"The only joy in the world is to begin...." Cesare Pavese

"The only joy in the world is to begin...." Cesare Pavese

Wednesday, April 21, 2021

Edgar A. Poe: Five droll stories


William Carlos Williams, another "pure product of America," wrote a scintillating chapter on Poe in his book In the American Grain (1925).


To understand what Poe is driving at in his tales, one should read first NOT the popular, perfect— Gold Bug, Murders in the Rue Morgue , etc., which by their brilliancy detract from the observation of his deeper intent, but the less striking tales—in fact all, but especially those where his humor is less certain, his mood lighter, less tightly bound by the incident, where numerous illuminating faults are allowed to become expressive, The Business Man, The Man That Was Used Up, Loss of Breath, BonBon, Diddling, The Angel of the Odd— and others of his lesser Tales.


*     *     *


The Man That Was Used Up (1839)


"The Man That Was Used Up" is a clever story -- though not as droll as Poe clearly hopes -- in which our narrator interviews various acquaintances about the career of living legend and fine figure of a man, Brevet Brigadier General John A. B. C. Smith "in the late tremendous swamp-fight away down South, with the Bugaboo and Kickapoo Indians."


The narrator interviews Miss Tabitha T. We at the Church of the Reverend Doctor Drummummupp, the Misses Arabella and Miranda Cognoscenti as they attend the Rantipole theatre to take in a performance by that fine tragedian Climax as Iago, the social butterfly  and lovely widow Mrs. Kathleen O'Trump, the graceful Mrs. Pirouette, and finally Mr. Theodore Sinivate.


Ultimately the narrator goes in search of the general himself:


....It was early when I called, and the General was dressing, but I pleaded urgent business, and was shown at once into his bedroom by an old negro valet, who remained in attendance during my visit. As I entered the chamber, I looked about, of course, for the occupant, but did not immediately perceive him. There was a large and exceedingly odd looking bundle of something which lay close by my feet on the floor, and, as I was not in the best humor in the world, I gave it a kick out of the way.

• **EXTRACTED RECORDS**
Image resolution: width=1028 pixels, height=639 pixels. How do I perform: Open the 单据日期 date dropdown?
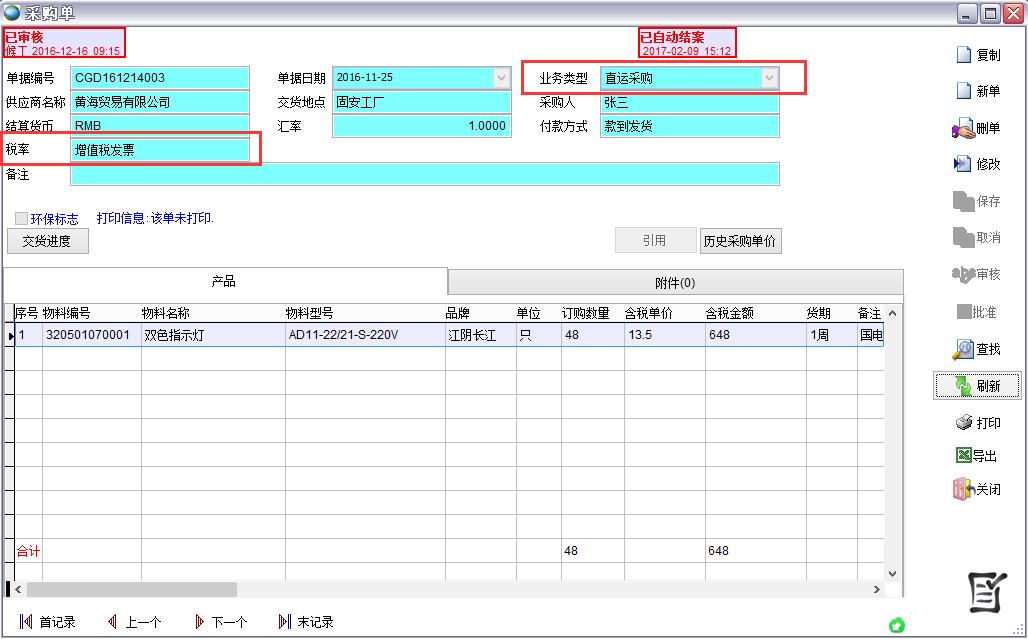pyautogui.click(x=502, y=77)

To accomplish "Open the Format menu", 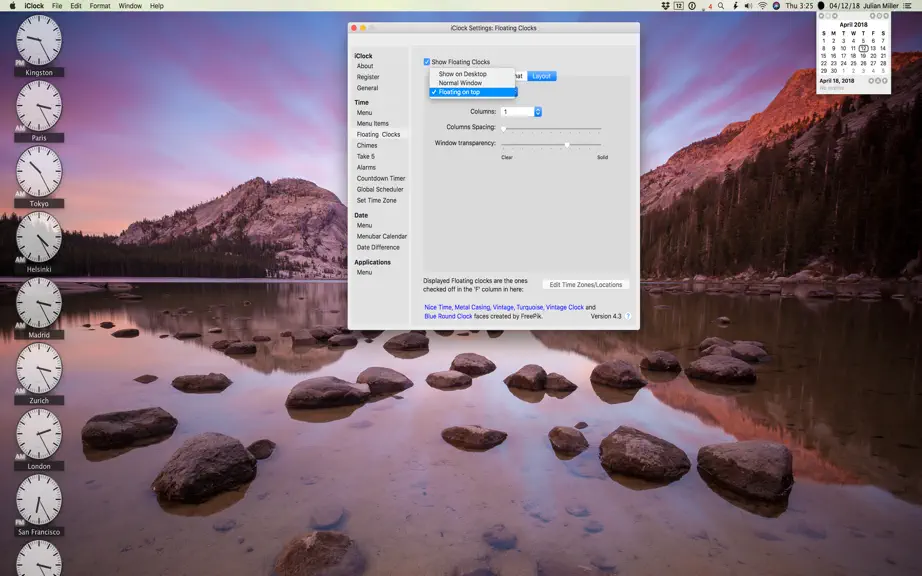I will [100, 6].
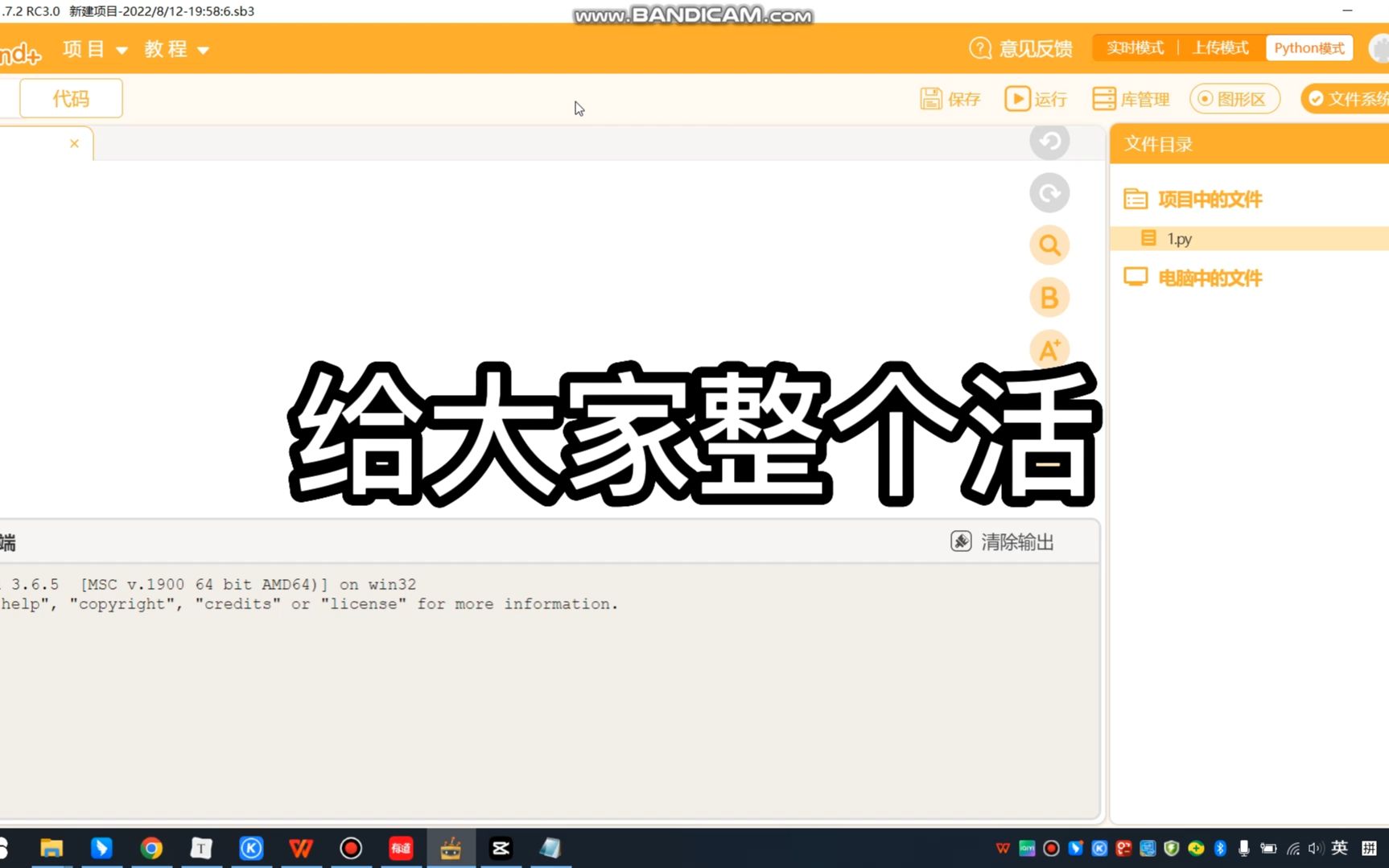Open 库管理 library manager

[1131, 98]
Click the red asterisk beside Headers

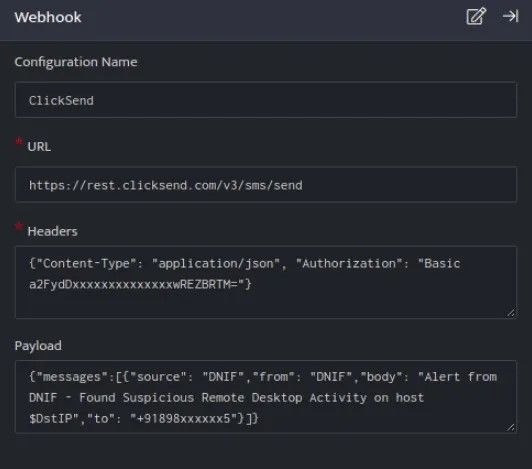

• **PROBLEMS AND TASKS**
1. Retype the passage from the Poe blog post starting with "William Carlos Williams, another" and going on through "his lesser Tales.".
2. In the Poe blog post, Williams names several lesser tales that are especially worth reading first. List them.
3. According to the Poe blog post, what role does the tragedian Climax play at the Rantipole theatre?

• **ANSWERS PROVIDED**
1.
William Carlos Williams, another "pure product of America," wrote a scintillating chapter on Poe in his book In the American Grain (1925).


To understand what Poe is driving at in his tales, one should read first NOT the popular, perfect— Gold Bug, Murders in the Rue Morgue , etc., which by their brilliancy detract from the observation of his deeper intent, but the less striking tales—in fact all, but especially those where his humor is less certain, his mood lighter, less tightly bound by the incident, where numerous illuminating faults are allowed to become expressive, The Business Man, The Man That Was Used Up, Loss of Breath, BonBon, Diddling, The Angel of the Odd— and others of his lesser Tales.

2.
The Business Man
The Man That Was Used Up
Loss of Breath
BonBon
Diddling
The Angel of the Odd

3. Iago.